*EXERCISE INSTRUCTIONS*.
Only one range belongs in the answer: the line holding "You are a computer-use agent. Screen dimensions: 1423x767" through the last line of the records, reproduced as is.

/---

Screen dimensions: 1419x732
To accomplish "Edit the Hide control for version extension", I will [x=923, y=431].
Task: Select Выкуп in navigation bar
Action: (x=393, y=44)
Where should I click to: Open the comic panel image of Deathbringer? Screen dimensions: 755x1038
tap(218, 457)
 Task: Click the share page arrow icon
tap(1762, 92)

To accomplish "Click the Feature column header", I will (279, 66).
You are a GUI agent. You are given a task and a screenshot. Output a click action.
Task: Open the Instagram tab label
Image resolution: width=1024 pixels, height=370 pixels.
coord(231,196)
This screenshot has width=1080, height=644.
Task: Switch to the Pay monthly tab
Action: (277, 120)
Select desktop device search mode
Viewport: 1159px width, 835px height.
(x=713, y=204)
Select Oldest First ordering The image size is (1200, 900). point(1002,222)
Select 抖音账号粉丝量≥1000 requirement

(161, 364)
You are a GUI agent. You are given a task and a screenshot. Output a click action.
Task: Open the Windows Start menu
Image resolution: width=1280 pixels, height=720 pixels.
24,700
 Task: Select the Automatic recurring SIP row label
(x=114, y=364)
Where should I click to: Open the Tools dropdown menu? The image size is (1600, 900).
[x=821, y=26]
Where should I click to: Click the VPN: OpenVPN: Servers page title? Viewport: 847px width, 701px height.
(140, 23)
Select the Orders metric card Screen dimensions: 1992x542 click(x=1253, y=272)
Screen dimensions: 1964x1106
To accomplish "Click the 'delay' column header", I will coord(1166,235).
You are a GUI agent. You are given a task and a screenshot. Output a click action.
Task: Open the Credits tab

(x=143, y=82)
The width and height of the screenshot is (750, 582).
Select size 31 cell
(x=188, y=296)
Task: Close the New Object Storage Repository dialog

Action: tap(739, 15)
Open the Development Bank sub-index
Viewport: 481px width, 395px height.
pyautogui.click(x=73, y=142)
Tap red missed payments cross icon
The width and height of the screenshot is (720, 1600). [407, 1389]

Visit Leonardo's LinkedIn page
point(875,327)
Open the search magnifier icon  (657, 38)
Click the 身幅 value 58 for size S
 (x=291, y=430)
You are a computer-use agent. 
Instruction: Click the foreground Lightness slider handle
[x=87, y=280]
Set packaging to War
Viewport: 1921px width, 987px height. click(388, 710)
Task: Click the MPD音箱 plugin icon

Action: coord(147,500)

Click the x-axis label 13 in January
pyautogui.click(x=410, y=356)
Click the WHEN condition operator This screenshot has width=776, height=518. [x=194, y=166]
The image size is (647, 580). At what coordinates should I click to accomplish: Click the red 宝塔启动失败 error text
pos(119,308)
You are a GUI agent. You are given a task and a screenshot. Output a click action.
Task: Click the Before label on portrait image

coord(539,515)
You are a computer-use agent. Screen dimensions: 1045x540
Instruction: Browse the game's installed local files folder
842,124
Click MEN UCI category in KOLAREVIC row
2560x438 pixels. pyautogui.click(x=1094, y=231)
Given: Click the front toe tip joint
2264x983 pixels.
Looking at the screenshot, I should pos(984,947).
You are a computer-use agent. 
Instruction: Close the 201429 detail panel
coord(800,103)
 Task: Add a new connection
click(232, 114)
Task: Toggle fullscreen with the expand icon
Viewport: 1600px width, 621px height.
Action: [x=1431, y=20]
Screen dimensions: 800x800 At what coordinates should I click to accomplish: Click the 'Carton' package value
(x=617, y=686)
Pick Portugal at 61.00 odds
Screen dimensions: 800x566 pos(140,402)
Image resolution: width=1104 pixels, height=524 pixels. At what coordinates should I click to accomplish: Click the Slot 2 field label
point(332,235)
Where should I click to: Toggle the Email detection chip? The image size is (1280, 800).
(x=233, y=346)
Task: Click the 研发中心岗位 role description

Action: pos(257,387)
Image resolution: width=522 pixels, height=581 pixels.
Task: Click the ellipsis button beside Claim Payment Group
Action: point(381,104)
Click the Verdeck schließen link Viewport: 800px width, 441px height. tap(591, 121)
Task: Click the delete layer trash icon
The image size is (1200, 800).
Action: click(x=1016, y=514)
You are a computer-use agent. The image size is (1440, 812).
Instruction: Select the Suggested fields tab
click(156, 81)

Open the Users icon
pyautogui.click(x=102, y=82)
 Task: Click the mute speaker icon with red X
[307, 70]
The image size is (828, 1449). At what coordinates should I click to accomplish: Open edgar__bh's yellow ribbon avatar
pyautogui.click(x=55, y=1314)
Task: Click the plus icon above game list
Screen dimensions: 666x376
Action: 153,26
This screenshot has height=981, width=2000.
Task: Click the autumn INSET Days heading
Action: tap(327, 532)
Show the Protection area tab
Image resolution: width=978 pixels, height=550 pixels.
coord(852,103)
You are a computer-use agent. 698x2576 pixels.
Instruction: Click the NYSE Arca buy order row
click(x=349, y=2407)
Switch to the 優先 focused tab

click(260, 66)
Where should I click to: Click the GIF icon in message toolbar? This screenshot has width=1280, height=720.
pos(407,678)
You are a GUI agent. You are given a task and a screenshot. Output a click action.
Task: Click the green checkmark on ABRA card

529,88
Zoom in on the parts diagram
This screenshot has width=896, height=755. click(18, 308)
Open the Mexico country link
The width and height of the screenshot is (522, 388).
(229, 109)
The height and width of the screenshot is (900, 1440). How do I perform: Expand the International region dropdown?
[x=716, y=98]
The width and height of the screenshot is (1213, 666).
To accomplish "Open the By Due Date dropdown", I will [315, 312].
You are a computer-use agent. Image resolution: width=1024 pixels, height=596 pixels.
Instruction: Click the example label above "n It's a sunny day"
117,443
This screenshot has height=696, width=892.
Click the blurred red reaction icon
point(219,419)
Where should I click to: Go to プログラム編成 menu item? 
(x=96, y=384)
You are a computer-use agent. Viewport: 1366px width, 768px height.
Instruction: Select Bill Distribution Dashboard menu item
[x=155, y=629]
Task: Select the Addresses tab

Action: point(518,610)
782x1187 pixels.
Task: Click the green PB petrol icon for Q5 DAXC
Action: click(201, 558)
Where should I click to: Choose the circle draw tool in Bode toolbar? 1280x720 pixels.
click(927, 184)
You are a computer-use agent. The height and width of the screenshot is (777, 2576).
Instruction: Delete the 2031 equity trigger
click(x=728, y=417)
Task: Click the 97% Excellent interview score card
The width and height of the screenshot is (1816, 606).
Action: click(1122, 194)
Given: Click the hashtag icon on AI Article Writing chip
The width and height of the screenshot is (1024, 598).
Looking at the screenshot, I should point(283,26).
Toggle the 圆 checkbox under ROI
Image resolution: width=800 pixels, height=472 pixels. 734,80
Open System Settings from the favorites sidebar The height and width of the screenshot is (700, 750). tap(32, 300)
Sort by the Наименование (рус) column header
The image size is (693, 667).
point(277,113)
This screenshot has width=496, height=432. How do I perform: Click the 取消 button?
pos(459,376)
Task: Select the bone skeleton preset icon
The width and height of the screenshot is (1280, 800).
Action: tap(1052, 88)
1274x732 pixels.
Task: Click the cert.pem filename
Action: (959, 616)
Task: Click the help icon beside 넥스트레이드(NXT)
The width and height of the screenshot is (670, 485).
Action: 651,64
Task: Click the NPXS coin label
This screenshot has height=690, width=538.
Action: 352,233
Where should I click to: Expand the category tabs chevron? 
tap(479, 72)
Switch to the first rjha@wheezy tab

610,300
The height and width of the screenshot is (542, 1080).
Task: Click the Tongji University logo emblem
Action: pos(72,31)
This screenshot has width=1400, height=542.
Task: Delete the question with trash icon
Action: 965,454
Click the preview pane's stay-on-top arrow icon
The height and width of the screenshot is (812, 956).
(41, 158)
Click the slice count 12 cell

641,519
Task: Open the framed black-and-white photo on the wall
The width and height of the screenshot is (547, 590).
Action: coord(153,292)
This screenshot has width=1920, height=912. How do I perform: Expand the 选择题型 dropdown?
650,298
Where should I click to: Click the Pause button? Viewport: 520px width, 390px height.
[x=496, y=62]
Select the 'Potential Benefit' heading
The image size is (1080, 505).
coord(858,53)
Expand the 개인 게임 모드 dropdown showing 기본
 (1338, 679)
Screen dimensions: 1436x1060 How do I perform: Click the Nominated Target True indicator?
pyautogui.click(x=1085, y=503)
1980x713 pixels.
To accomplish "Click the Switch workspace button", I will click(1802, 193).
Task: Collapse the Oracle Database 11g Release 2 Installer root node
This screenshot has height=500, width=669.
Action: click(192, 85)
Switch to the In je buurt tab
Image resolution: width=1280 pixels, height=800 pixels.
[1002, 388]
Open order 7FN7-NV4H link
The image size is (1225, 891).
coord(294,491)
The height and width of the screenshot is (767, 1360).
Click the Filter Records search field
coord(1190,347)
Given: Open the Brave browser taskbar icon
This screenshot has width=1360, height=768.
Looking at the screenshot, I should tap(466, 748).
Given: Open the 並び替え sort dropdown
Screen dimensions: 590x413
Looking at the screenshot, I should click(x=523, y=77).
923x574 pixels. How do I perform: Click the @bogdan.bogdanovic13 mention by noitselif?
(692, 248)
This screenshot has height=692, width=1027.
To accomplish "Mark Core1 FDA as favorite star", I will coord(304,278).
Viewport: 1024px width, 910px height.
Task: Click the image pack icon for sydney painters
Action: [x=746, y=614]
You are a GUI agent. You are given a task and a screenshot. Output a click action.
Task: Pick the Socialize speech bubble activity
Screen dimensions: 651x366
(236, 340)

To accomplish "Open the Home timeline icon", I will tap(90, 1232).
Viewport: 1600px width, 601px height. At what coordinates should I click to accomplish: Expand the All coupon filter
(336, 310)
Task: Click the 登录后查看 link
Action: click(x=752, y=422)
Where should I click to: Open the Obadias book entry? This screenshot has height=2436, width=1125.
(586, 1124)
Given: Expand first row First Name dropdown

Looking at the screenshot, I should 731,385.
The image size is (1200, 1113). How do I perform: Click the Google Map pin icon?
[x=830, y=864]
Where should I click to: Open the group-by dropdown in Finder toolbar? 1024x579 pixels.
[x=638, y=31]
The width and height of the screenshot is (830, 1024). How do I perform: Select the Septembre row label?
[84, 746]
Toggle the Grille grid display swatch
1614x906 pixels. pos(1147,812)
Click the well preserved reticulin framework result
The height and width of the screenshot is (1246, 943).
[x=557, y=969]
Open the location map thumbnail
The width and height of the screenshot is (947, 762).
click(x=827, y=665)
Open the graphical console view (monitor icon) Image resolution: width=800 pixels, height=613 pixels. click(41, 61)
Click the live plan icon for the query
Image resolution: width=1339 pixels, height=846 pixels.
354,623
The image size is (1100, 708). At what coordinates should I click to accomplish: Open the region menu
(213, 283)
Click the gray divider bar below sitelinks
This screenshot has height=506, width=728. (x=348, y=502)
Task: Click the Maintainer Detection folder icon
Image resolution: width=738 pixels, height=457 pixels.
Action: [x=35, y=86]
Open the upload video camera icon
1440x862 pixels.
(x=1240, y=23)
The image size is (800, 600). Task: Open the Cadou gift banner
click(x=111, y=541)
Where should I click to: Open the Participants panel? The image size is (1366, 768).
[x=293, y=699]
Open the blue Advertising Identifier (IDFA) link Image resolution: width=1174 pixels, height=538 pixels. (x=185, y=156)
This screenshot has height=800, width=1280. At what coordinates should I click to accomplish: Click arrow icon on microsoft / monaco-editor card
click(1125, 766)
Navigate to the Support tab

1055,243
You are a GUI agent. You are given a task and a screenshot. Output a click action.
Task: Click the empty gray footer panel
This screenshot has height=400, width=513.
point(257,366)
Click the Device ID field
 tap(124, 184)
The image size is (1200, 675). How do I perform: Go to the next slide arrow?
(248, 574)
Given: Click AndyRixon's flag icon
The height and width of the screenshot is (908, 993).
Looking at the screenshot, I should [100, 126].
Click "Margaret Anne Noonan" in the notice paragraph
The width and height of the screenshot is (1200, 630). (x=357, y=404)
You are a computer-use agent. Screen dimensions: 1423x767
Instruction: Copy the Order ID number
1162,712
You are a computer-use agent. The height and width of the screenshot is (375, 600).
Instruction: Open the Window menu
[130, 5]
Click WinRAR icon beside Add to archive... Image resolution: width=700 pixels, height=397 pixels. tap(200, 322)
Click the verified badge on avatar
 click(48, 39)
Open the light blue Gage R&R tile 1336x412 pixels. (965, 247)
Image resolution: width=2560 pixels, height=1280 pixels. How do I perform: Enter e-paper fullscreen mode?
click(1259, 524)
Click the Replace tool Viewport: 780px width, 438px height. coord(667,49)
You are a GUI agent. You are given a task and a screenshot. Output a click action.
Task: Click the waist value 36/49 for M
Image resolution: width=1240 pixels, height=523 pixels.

\---

*FINISHED EXERCISE*.
You are a computer-use agent. Screen dimensions: 1423x767
Instruction: Copy the Order ID number
1162,712
You are a computer-use agent. The height and width of the screenshot is (375, 600).
Instruction: Open the Window menu
[130, 5]
Click WinRAR icon beside Add to archive... Image resolution: width=700 pixels, height=397 pixels. tap(200, 322)
Click the verified badge on avatar
 click(48, 39)
Open the light blue Gage R&R tile 1336x412 pixels. (965, 247)
Image resolution: width=2560 pixels, height=1280 pixels. How do I perform: Enter e-paper fullscreen mode?
click(1259, 524)
Click the Replace tool Viewport: 780px width, 438px height. coord(667,49)
You are a GUI agent. You are given a task and a screenshot. Output a click action.
Task: Click the waist value 36/49 for M
Image resolution: width=1240 pixels, height=523 pixels.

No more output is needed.